Resident Elopement Due to Inadequate Supervision
Summary
The facility failed to provide adequate supervision to prevent a resident, identified as an elopement and wandering risk, from exiting the facility unnoticed and unsupervised. The resident was brought to the therapy gym and left unattended, leading to her being determined missing shortly after. She was found approximately one mile from the facility, having exited through the rehabilitation door, which was frequently used by visitors and staff. The resident had been admitted to the facility with a diagnosis of Altered Mental Status and was initially not identified as an elopement risk. However, during her stay, she showed signs of improvement and began exhibiting wandering and exit-seeking behavior. A second wandering evaluation confirmed her as a wandering risk, but despite this, she managed to leave the facility unsupervised. Interviews and record reviews revealed that the resident exited by following another person out the door before it closed completely. The facility's policies on accidents and incidents, as well as emergency procedures for missing residents, were not effectively implemented, leading to the resident's unsupervised exit. The incident highlighted a lapse in supervision and monitoring of residents at risk for wandering and elopement.
Removal Plan
- Staff completed a headcount compared to the daily census and all residents were accounted for.
- The Nursing Home Administrator notified state agency of the elopement.

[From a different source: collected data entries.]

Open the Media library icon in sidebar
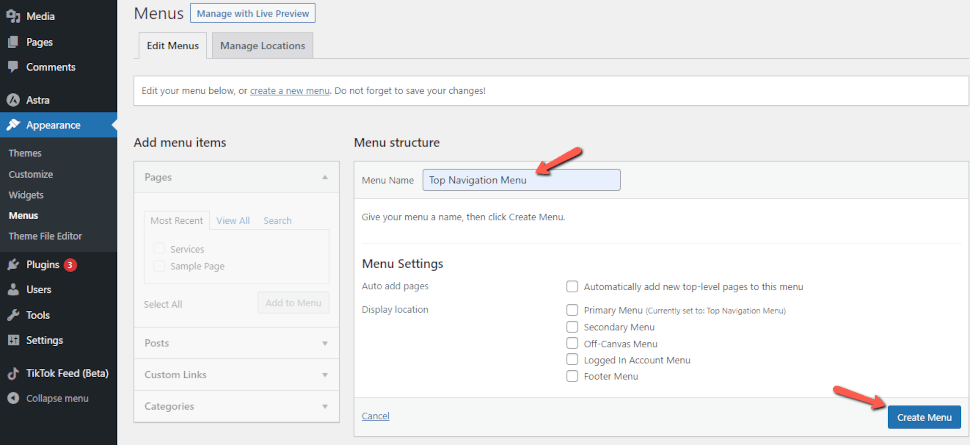Viewport: 970px width, 445px height. [13, 16]
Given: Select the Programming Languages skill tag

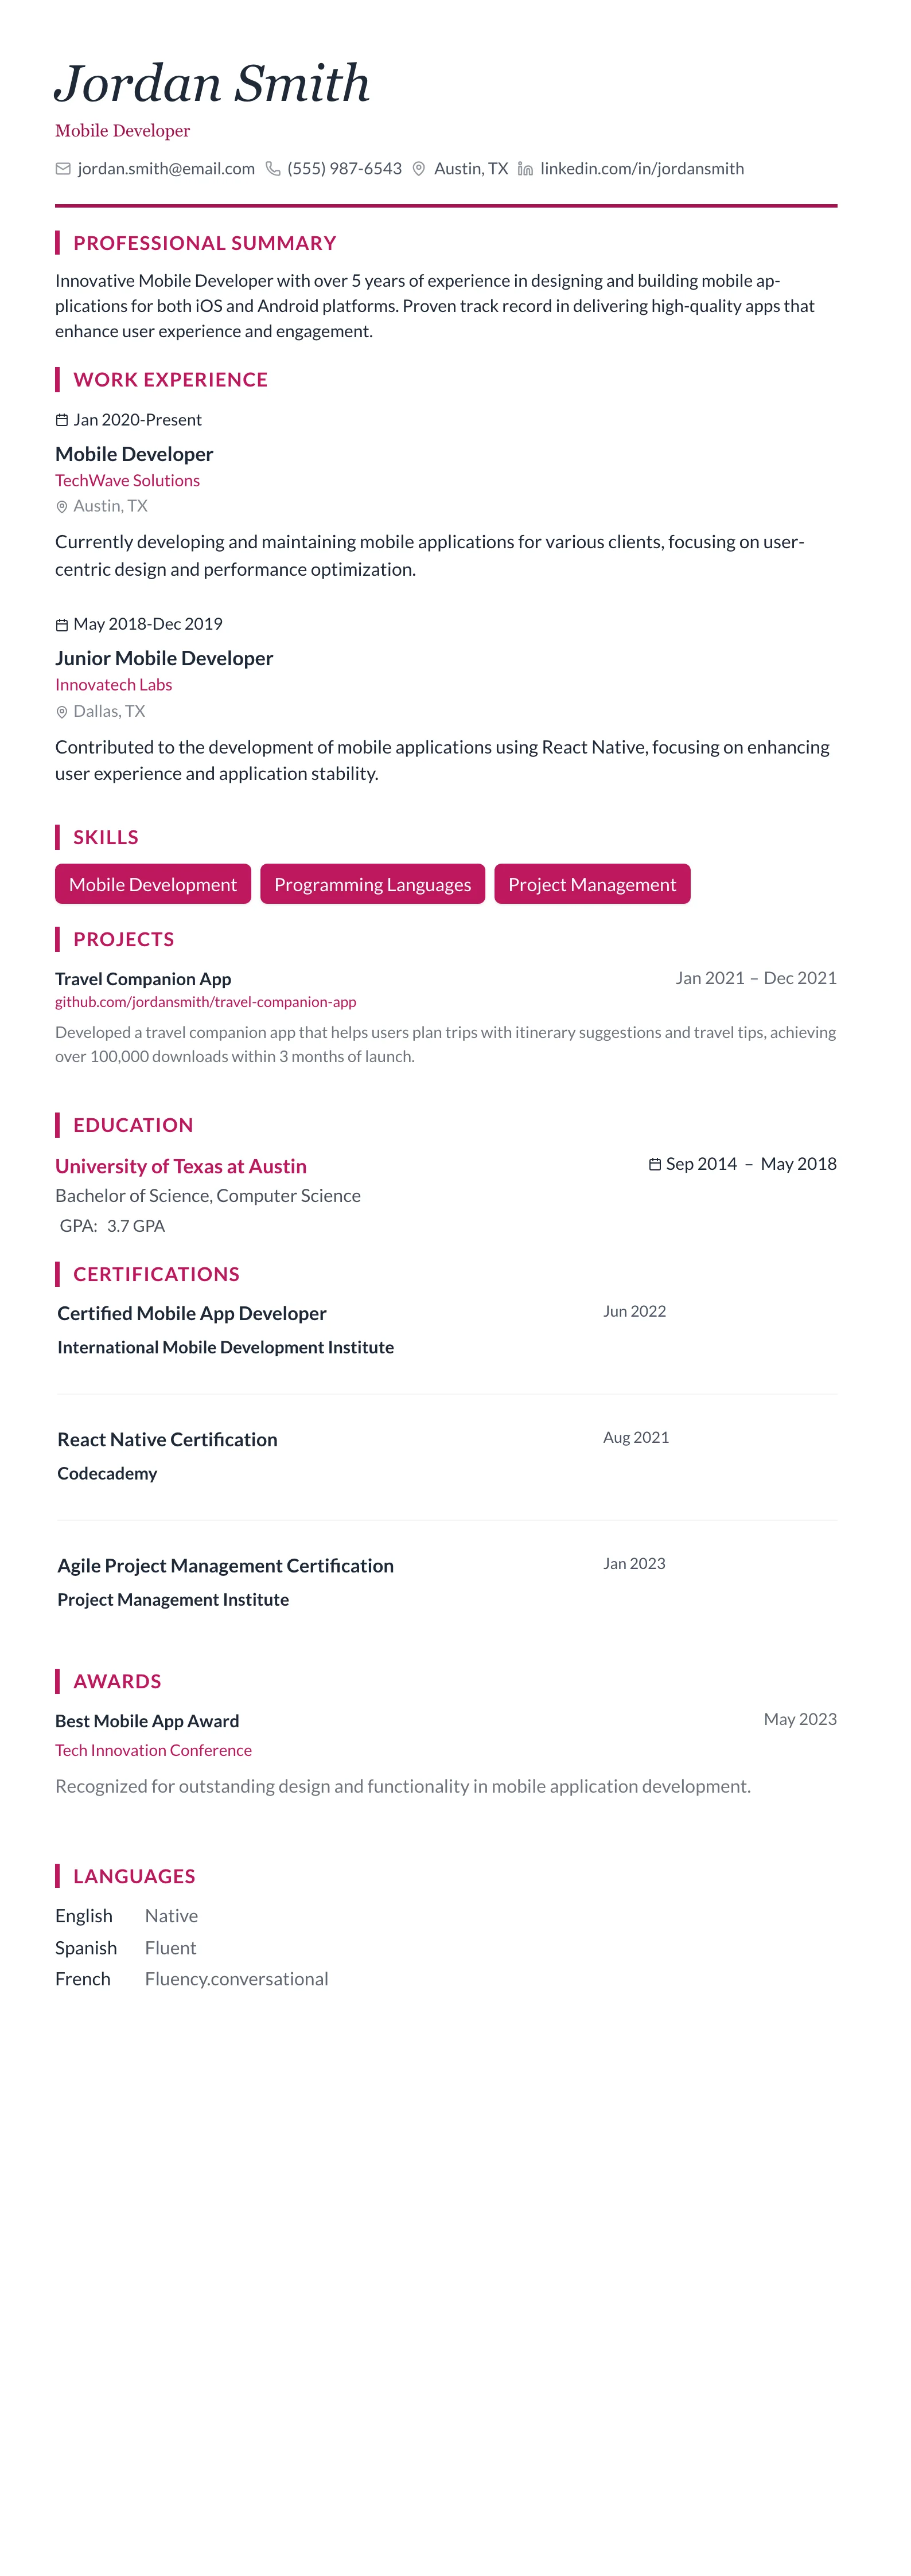Looking at the screenshot, I should click(372, 884).
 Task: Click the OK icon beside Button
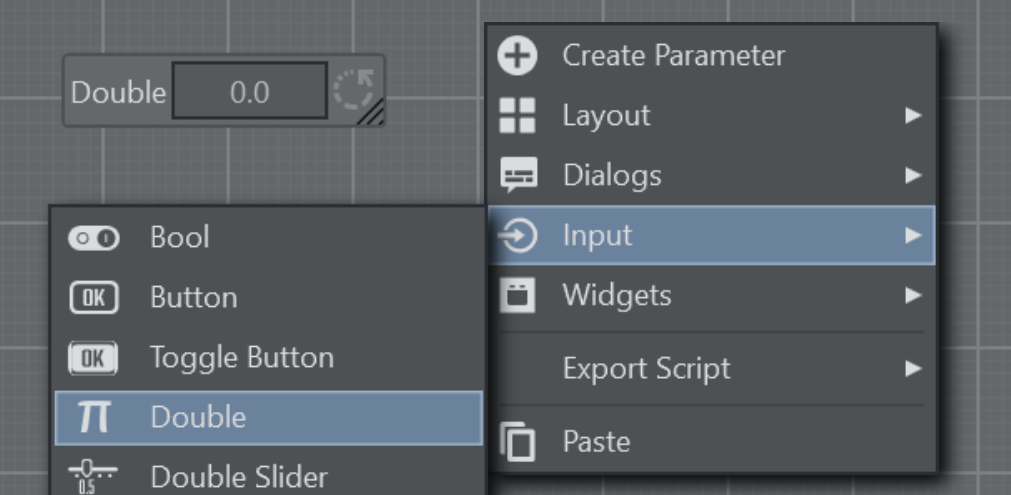(x=93, y=298)
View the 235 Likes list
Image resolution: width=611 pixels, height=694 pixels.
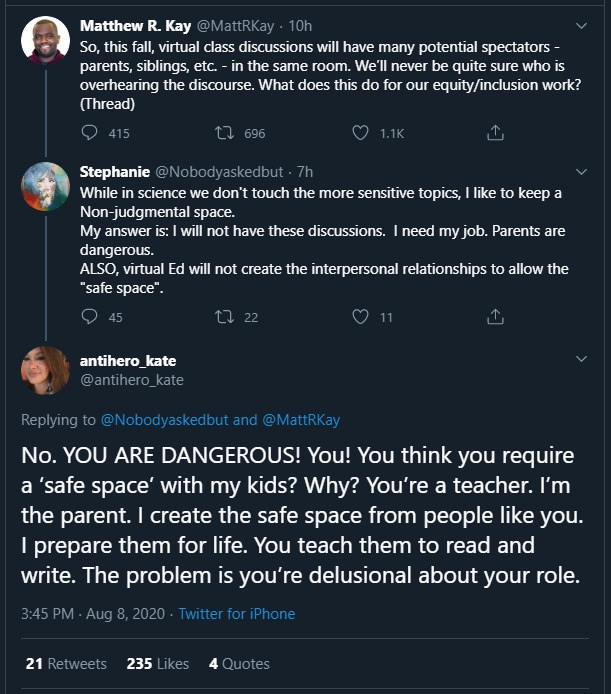[x=158, y=663]
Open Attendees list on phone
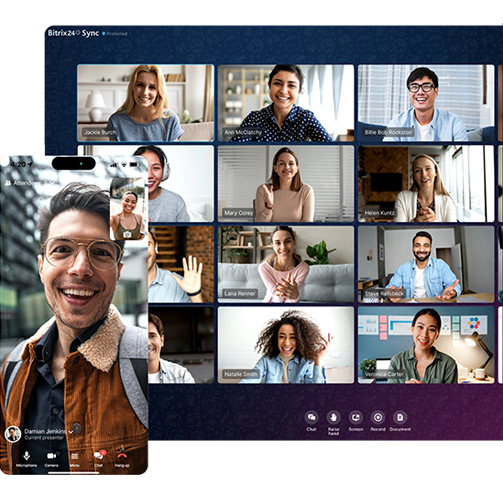The width and height of the screenshot is (503, 498). point(29,183)
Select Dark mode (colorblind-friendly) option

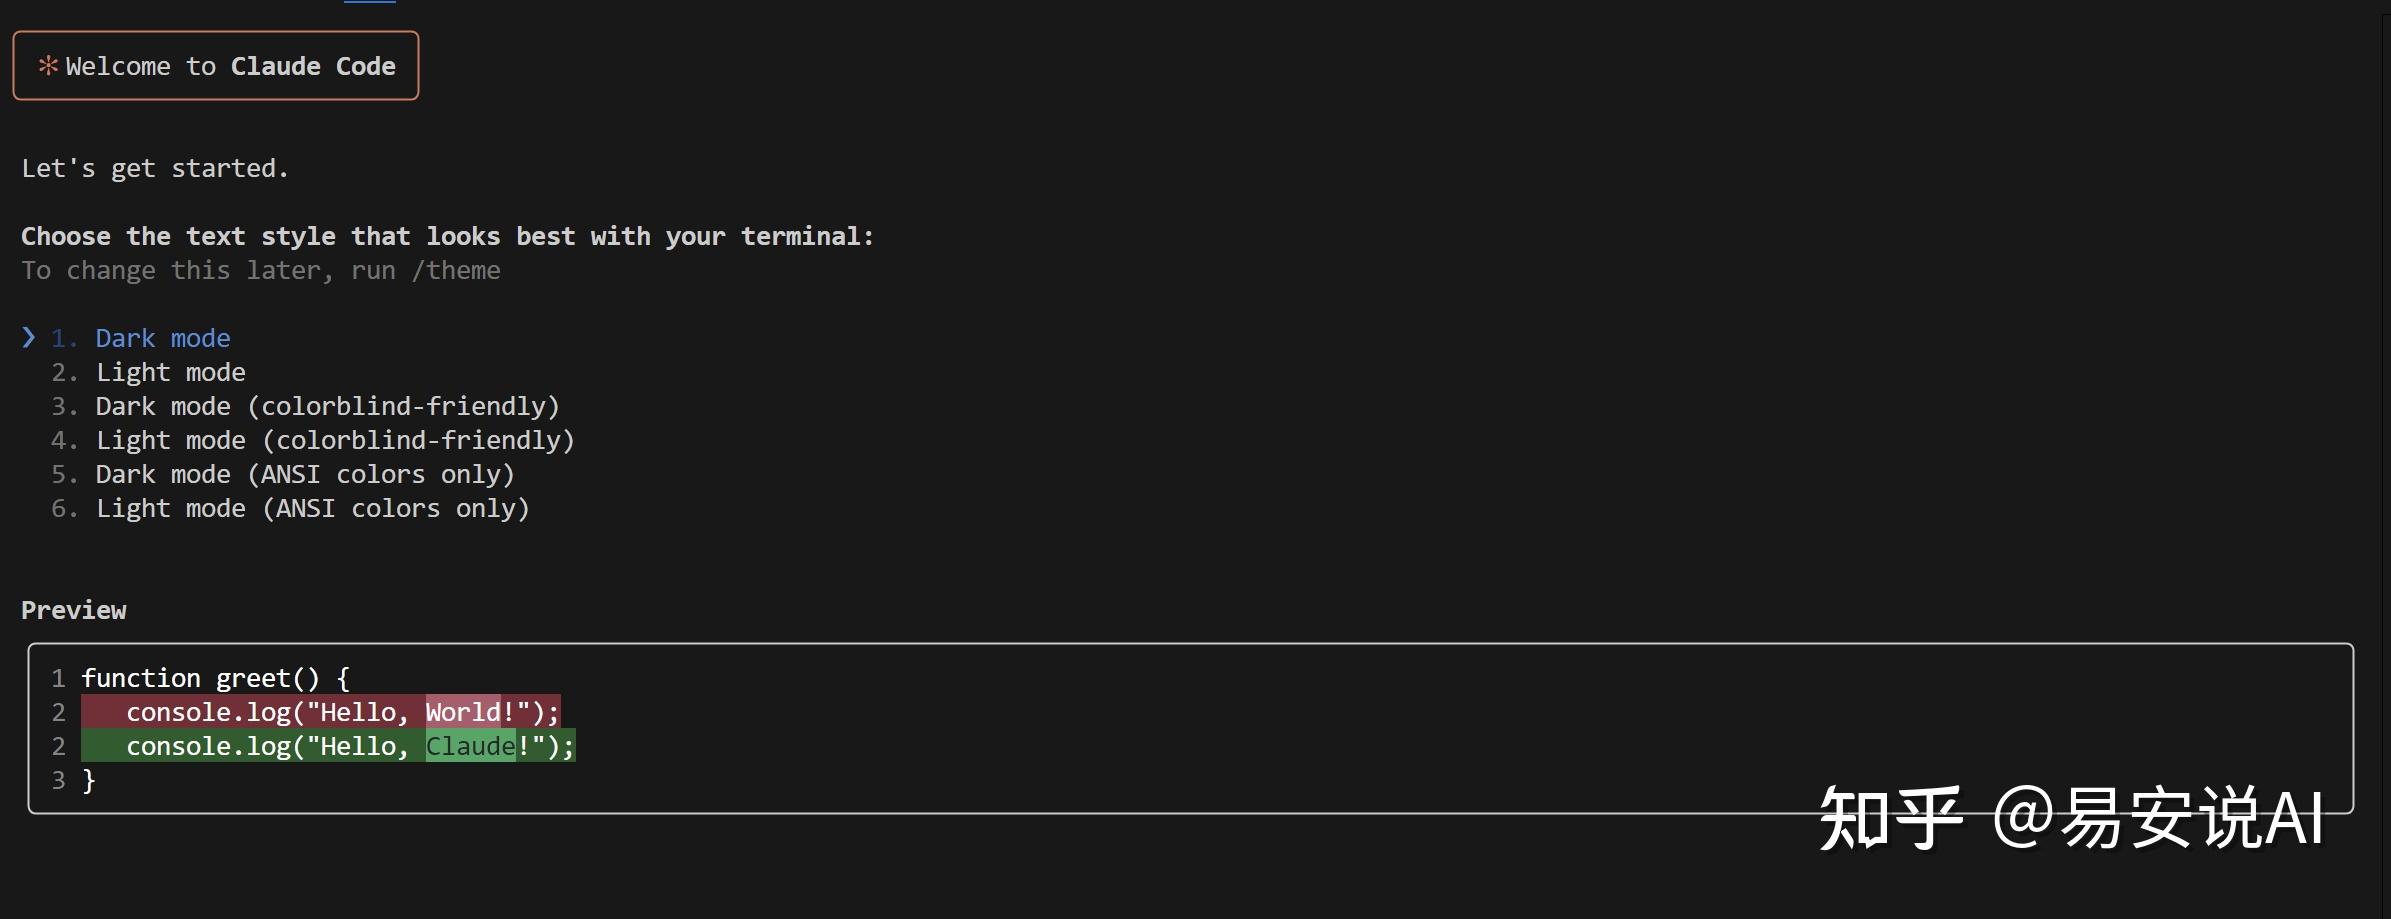(x=327, y=406)
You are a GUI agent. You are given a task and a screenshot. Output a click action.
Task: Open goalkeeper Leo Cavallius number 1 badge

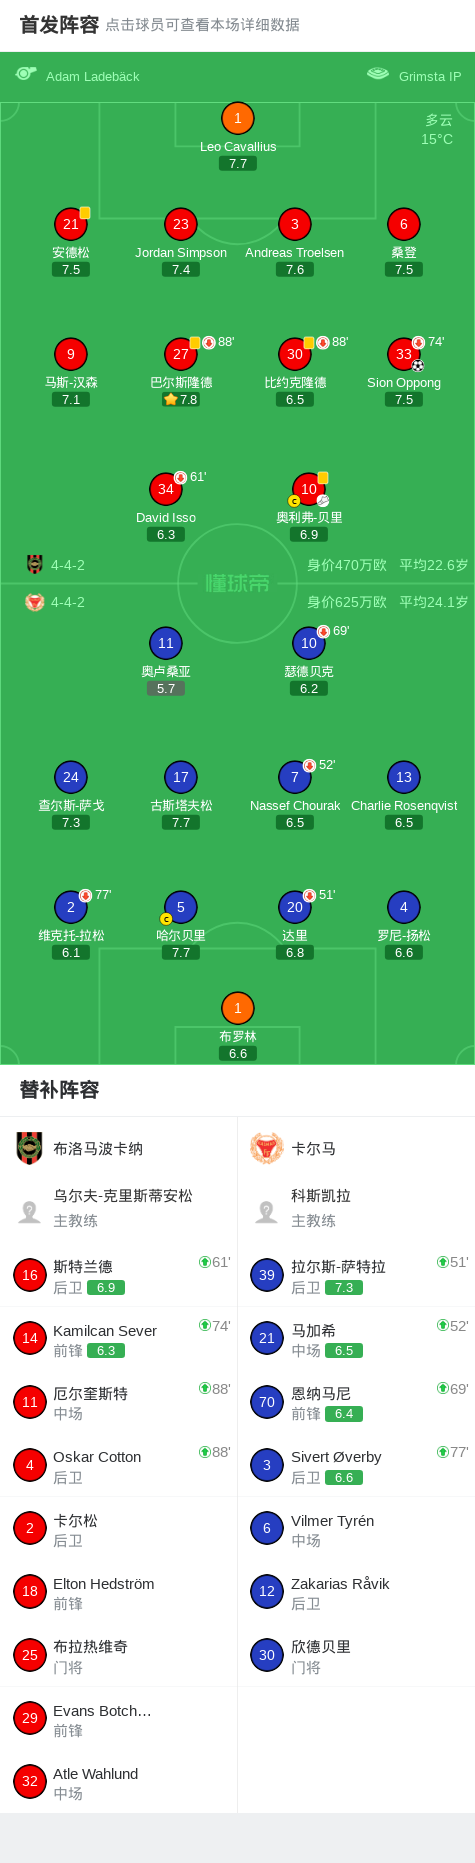pos(237,118)
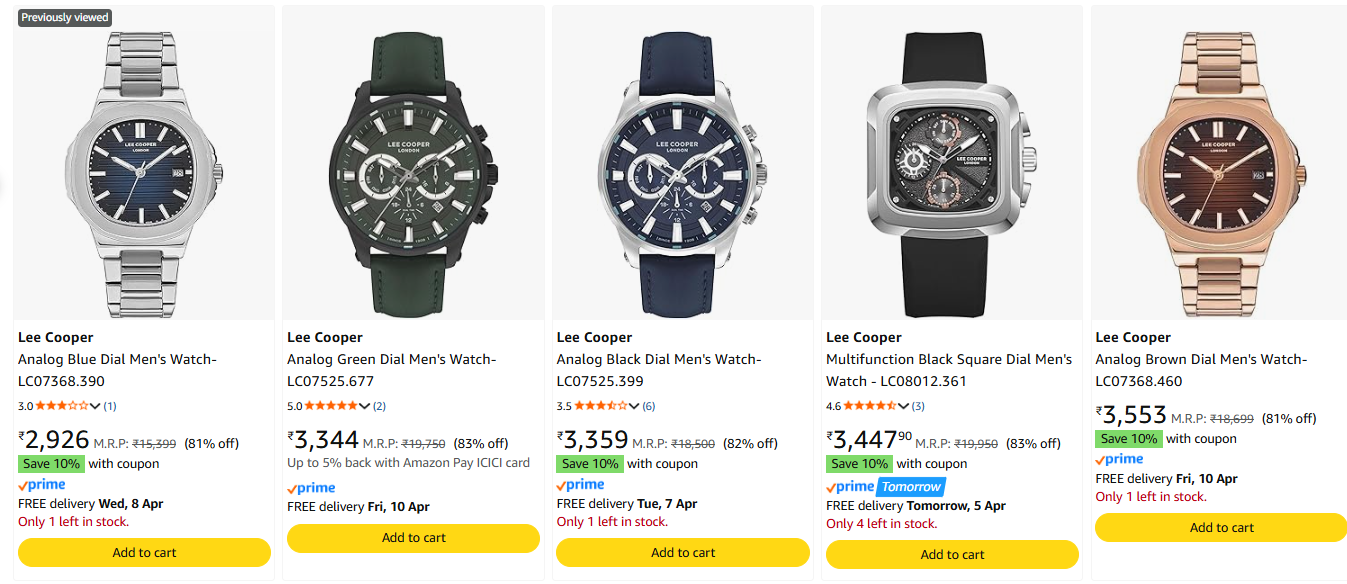This screenshot has width=1347, height=584.
Task: Apply Save 10% coupon on brown dial watch
Action: [x=1128, y=438]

- The resident was returned to her unit, assessed by LPN #1 and full body audit was completed. No signs or symptoms of injury, face was noted to be flushed, and resident took fluids cooperatively. NP assessed resident on unit, ordered labs, and UA (resulted negative). NP contacted the psychological NP for medication after ruling out acute episode.
- The resident was assessed by the LSW (Licensed Social Worker) with no psychosocial harm found.
- The Administrator and DON checked all doors and keypads for proper functioning, all were secure with no issues found.
- Inside door code changed and will be used for emergency exit only. Entrance and exit through therapy door are now restricted to visitors and staff. All visitors must enter and exit through facility's main entrance. All staff must enter and exit through back door of facility.
- The Administrator notified the Attorney General's office of the incident.
- Quality Assessment and Performance Improvement (QAPI) committee meeting was held involving missing resident.
- 100% facility staff in-service completed by Staff Development Coordinator, ADON, and Housekeeping Supervisor began regarding elopement/missing resident policies prior to returning to work.
- 100% of all residents assessed for elopement risk by ADON and Staff Development.
- Twenty-seven new residents added to elopement/wandering list.
- 100% audit performed of care plans for those identified for elopement risk to include visual monitoring and arm bands conducted by Regional Nurse Consultant.
- 100% audit of wandering residents book completed by Social Services to ensure all pictures are current.
- Elopement drills were performed on all shifts (7A-3P, 3P-11P, 11P-7A) by the Director of Nursing and the Staff Development Coordinator and will continue for 4 weeks then monthly for QAPI review and recommendations.
- Outside keypad to therapy door disabled and removed. Inside door code changed and will be used for emergency exit only.
- Entrance and exit through therapy door is restricted to visitors and staff. All visitors must enter and exit through facility's main entrance. All staff must enter and exit through back door of facility.